If were to you take a look at the fine print in almost every lender’s mortgage commitment, you’d find a requirement that the borrower’s house insurance must include a “Standard Mortgage Clause”.
Now, we’d bet that 99% of the population has no idea what this is. It’s kind of like the grease in our car’s wheels; we know we need it, but have no idea what it actually is and never think about it.
Fair enough. But the reason for the standard mortgage clause is actually more interesting than it sounds. Seriously.
Because essentially, it protects the lender if the property owner does something to void the insurance coverage.
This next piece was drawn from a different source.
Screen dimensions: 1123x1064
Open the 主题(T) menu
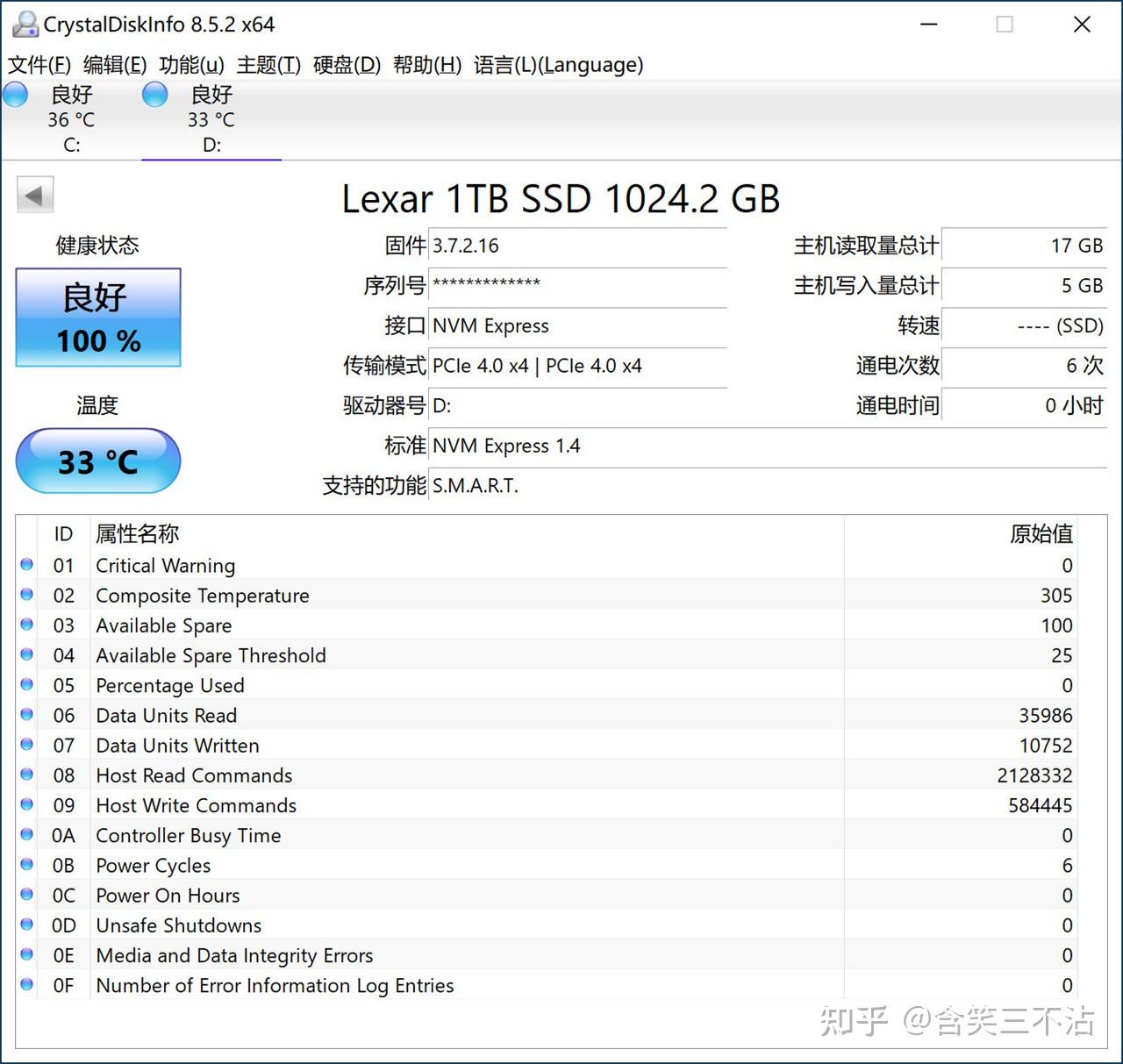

Here’s an example: say a house was insured as a principal residence. Then the owner decided to rent it out. That change of use could actually void the insurance and let the insurer off the hook if there was a claim.
In other words, if there was an incident that required a claim after a change in use, the insurer may deny coverage.
Now the lender doesn’t want to take the risk that the borrower does something to void the insurance. After all, a good piece of the lender’s security is the house on the land. So, this is why the Standard Mortgage Clause was born.
It basically says that even if the coverage has been voided because of an act by the borrower, that policy is still in effect to protect the lender’s interest. It’s almost like a mini stand-alone insurance policy for the lender that camps right onto the borrower’s policy.
Pretty exciting right? (Agree to disagree here.) But it is extremely valuable to a lender.
So, when you see that requirement, think of it like lender-grease (as opposed to a greasy lender) that removes the friction caused by insurance fine print.